■ What this exercise asks ■
• a. Please copy the passage about the 1984 San Diego Padres season word for word, starting at "In their first" and ending at "Most Valuable Player.".
• b. Resume the account of the 1984 San Diego Padres season from the point where it stops.

Source extract section start

The 1984 San Diego Padres season was the 16th season in franchise history. San Diego won the National League (NL) championship and advanced to the World Series, which they lost to the Detroit Tigers four games to one. The Padres were led by manager Dick Williams and third-year player Tony Gwynn, who won the NL batting title and finished third in voting for the NL Most Valuable Player Award.

In their first 15 seasons, the Padres had an overall won–lost record of 995–1372 for a .420 winning percentage, and finished with a winning record just once (1978). They had never finished higher than fourth in the NL West division, and eight times they had finished in last place. However, they were coming off consecutive 81–81 seasons in Williams' two years as San Diego's manager. They won the NL West in 1984 with a 92–70 record, and set a then-franchise record in attendance, drawing nearly two million fans (1,983,904). They defeated the Chicago Cubs in the National League Championship Series (NLCS), three games to two, becoming the first NL team to win the pennant after being down 2–0. Steve Garvey was named the NLCS Most Valuable Player.

Source extract section end
Raw data section start

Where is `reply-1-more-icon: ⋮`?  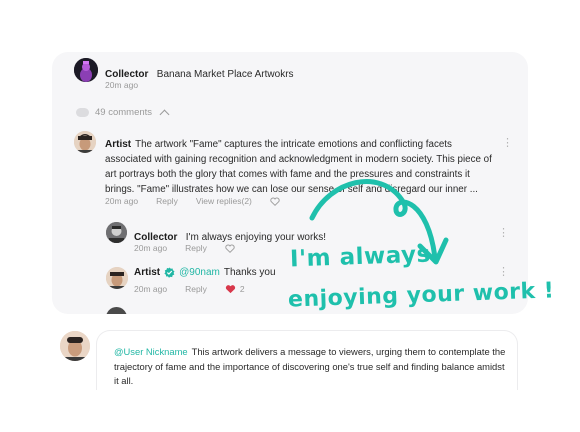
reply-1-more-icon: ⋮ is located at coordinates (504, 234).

Raw data section end
Raw data section start

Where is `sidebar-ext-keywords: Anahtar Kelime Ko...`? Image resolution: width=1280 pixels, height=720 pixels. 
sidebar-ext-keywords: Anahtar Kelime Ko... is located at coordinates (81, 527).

Raw data section end

■ Answers below ■
• a.
In their first 15 seasons, the Padres had an overall won–lost record of 995–1372 for a .420 winning percentage, and finished with a winning record just once (1978). They had never finished higher than fourth in the NL West division, and eight times they had finished in last place. However, they were coming off consecutive 81–81 seasons in Williams' two years as San Diego's manager. They won the NL West in 1984 with a 92–70 record, and set a then-franchise record in attendance, drawing nearly two million fans (1,983,904). They defeated the Chicago Cubs in the National League Championship Series (NLCS), three games to two, becoming the first NL team to win the pennant after being down 2–0. Steve Garvey was named the NLCS Most Valuable Player.

• b.
Offseason 
 October 21, 1983: Sandy Alomar Jr. was signed by the Padres as an amateur free agent.
 December 6, 1983: Joe Pittman and a player to be named later were traded by the Padres to the San Francisco Giants for Champ Summers. The Padres completed the deal by sending Tommy Francis (minors) to the Giants on December 7.
 December 7: Gary Lucas was traded by the Padres to the Montreal Expos as part of a three-team trade. The Expos sent Al Newman to the Padres, and the Chicago Cubs sent Carmelo Martínez, Craig Lefferts, and Fritzie Connally to the Padres. The Expos traded Scott Sanderson to the Cubs.
 January 6, 1984: Rich Gossage was signed as a free agent by the Padres.
 January 14: Owner Ray Kroc dies. Ownership passes to his wife, Joan B. Kroc.
 January 17: Rodney McCray was drafted by the Padres in the 9th round of the 1984 amateur draft.
 March 25: Second baseman Juan Bonilla waived.
 March 30: Dennis Rasmussen and a player to be named later were traded by the Padres to the New York Yankees for Graig Nettles. The Padres completed the deal by sending Darin Cloninger (minors) to the Yankees on April 26.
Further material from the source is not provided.